▶ _TEXTE FOURNI_:

┌──

Fais un test sur une autre session.


----------



## michel89 (26 Novembre 2011)

Bonjour
Idem sur une autre session
Amitiés


----------



## subsole (26 Novembre 2011)

michel89 a dit:


> Bonjour
> Idem sur une autre session
> Amitiés



Quel Système ?
Quelle version de Safari ?
Quel Mac précisément (Intel PPC, etc) ?
(Tu devrais renseigner ton profil Macgénération.)
Quelle box ?
Quel FAI ?
P.S. Fais un test avec un autre navigateur.


----------



## bompi (26 Novembre 2011)

Et peut-être encore un problème de DNS défaillants.


----------



## michel89 (26 Novembre 2011)

Bonsoir
Mac os x 10.6.8
Safari 5.1.1
Mac intel blanc 20"
Box Bouygues
Le souci est identique avec Safari-Firefox-Google Chrome, ça fonctionne sous Parallels avec Firefox
Et ça fonctionne avec le macbook pro de mon fils et mon souci est récurent depuis 15 jours environ et d'un seul coup et sur que quelques sites
Amitiés


----------



## camscam001 (27 Novembre 2011)

bonjour, jai le meme soucis
sous megavideo, megaupload et dautres sites...

└──

▶ _EXTRAIT SOURCE_:
┌──

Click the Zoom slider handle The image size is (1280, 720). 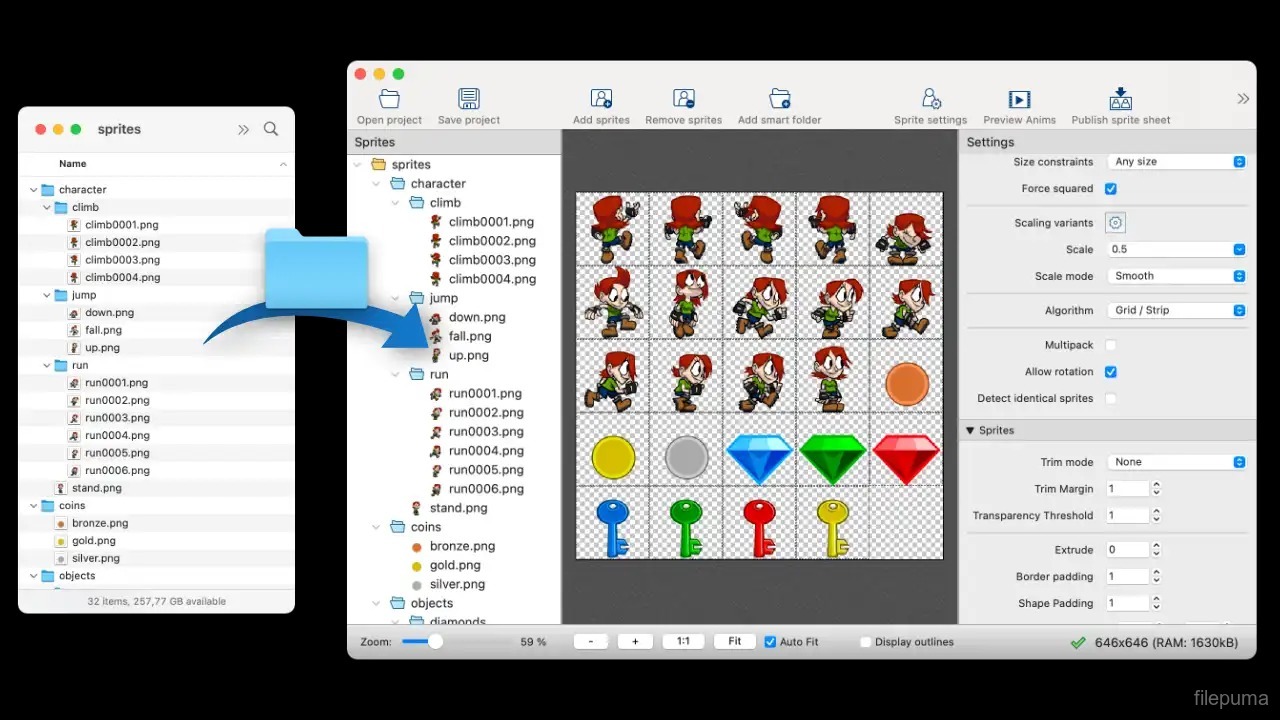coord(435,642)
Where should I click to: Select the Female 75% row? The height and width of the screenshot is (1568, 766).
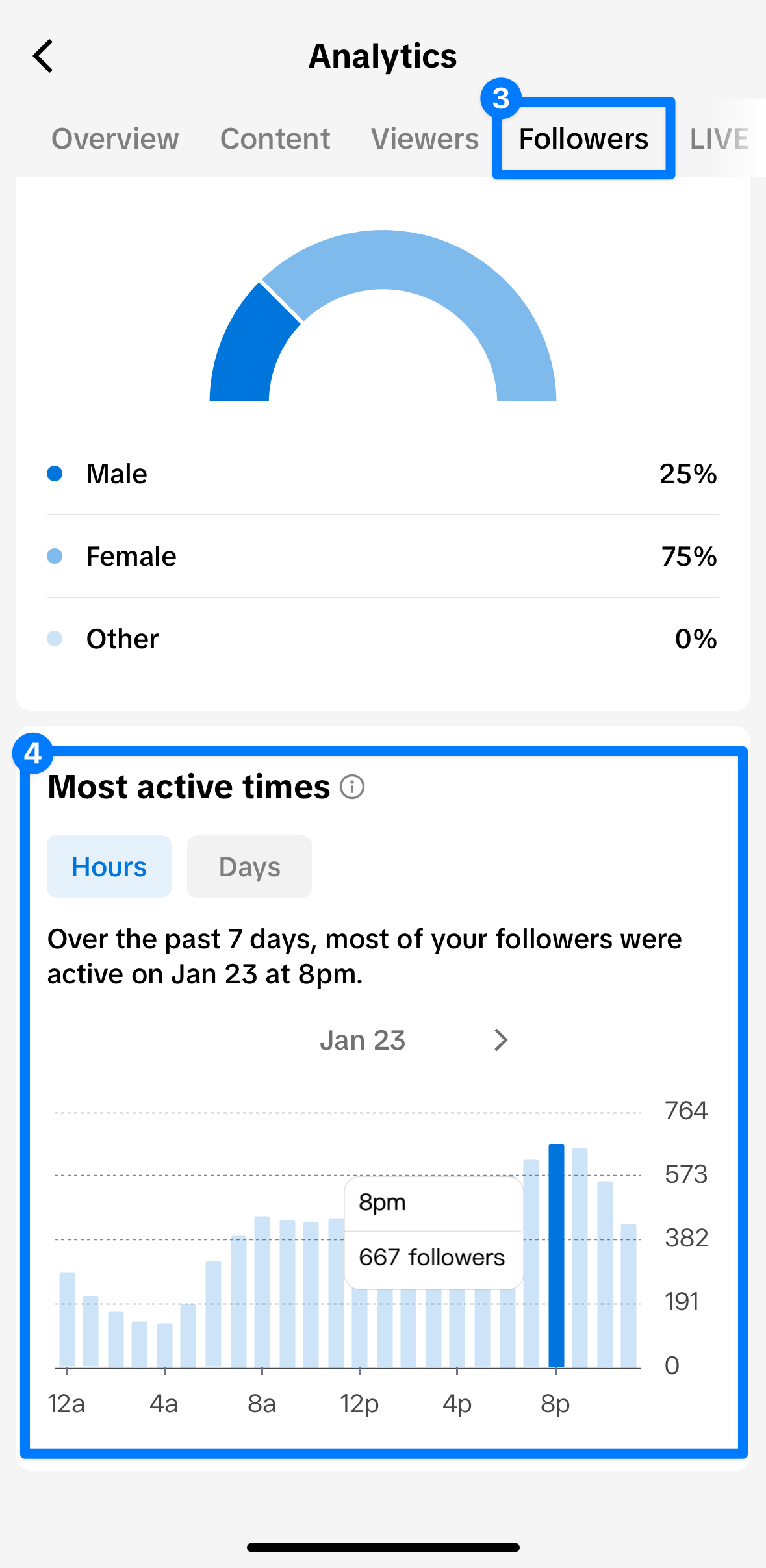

└──

▶ _TRAVAIL DEMANDÉ_:
1. Dans la discussion de forum sur ce problème de navigation, quel navigateur fonctionne sous Parallels ?
2. Écris la suite de la discussion de forum sur ce problème de navigation, à partir de son dernier message.

▶ _RÉPONSES ATTENDUES_:
1. Firefox.

2.
ca a commencer hier, et depuis impossible de les refaire marcher


----------



## arthur244 (14 Août 2012)

hadopi venez voir camscam001


----------



## pachou (15 Août 2012)

J'ai téléchargé il y a 10 jours Safari 6.0 il y a des tas de pages qui ne s'ouvrent pas, ou alors avec une mise en page curieuse, chaque paragraphe à la ligne, mais les hyperliens actifs.
Je suis sur un MB Pro 2009, avec Lion dernier MàJ : 10.7.4
Très fatigant, surtout quand je ne peux pas accéder à mes pages professionnelles.





camscam001 a dit:


> bonjour, jai le meme soucis
> sous megavideo, megaupload et dautres sites...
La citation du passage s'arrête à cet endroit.